Dover quarterback Ian Gory and running back Donovan Cain, both seniors, will experience their fourth home opener Friday night.

"The home games are a great atmosphere, especially the first one," said Gory, who is being recruited by Delaware State, Villanova, Columbia, Princeton, Yale and Brown. "It's nice to see the crowd and the band come out. Then, we just focus on our game."

"I agree with Ian," said Cain, who is being recruited by the U.S. Naval Academy. "As soon as you come out of the locker room, you get the jitters a little bit. But as soon as you see your home crowd, you start to feel more confident."

As for the supporting cast, the cheerleaders will do their part to get the crowd into things. They include Dover senior Maya Grant, juniors Deja Brown and Michaela Rose and sophomore Adriana Booker-Rojas.

"It's like the biggest game of the year because everyone is there," Grant said. "The students, the teachers and the fans are there. The energy is so alive. It's a great place to be."

"I love being able to cheer my team on and lead the crowd," Rose said. "Just being there and on the scene is important. I feel like we have a good opportunity this year."
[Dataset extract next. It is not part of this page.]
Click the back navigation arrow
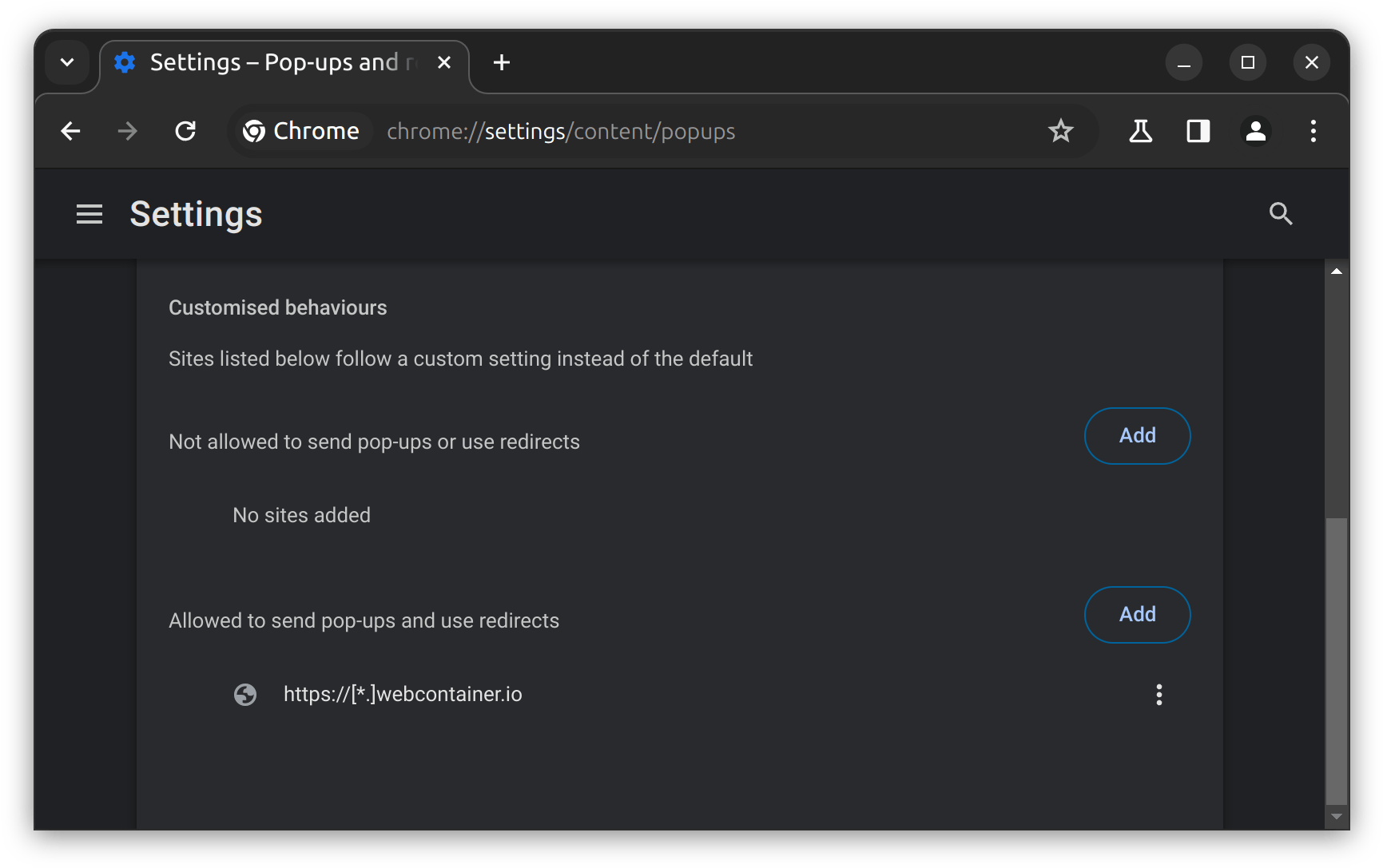71,131
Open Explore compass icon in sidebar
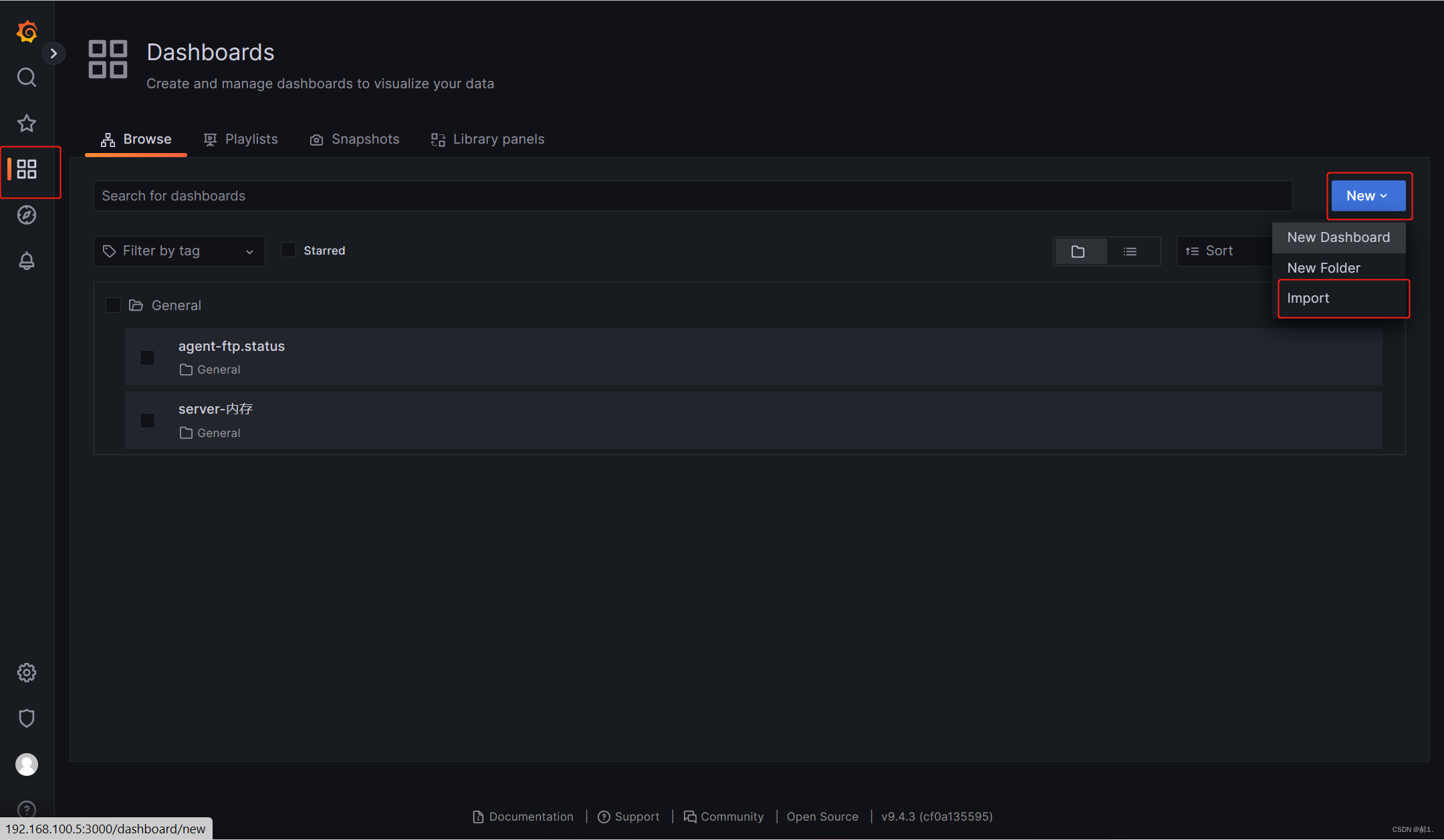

"In the classrooms, a lot of people are saying they are going to go to support our team and hang out," Booker-Rojas said.

And what's Friday night football under the lights without the marching band? The bands will march into the stadium with the drum line playing the traditional cadence.

"This is something that you put everything into and you're excited to go out and show everybody that you're proud of that," Caesar Rodney drum major John Nuzzo said.

As Dover's Deja Brown put, who is also on the marching band, a football game without the marching band "would be boring." Brown cheers during the game but changes into band gear for the halftime show.

"The band hypes everybody up," she said. "Without the band it's not as fun."

Plus, everyone gets excited when the football team gets off to a good start, Nuzzo said.

"We want to do well," he said. "And, for us, we like to play the fight song when we win."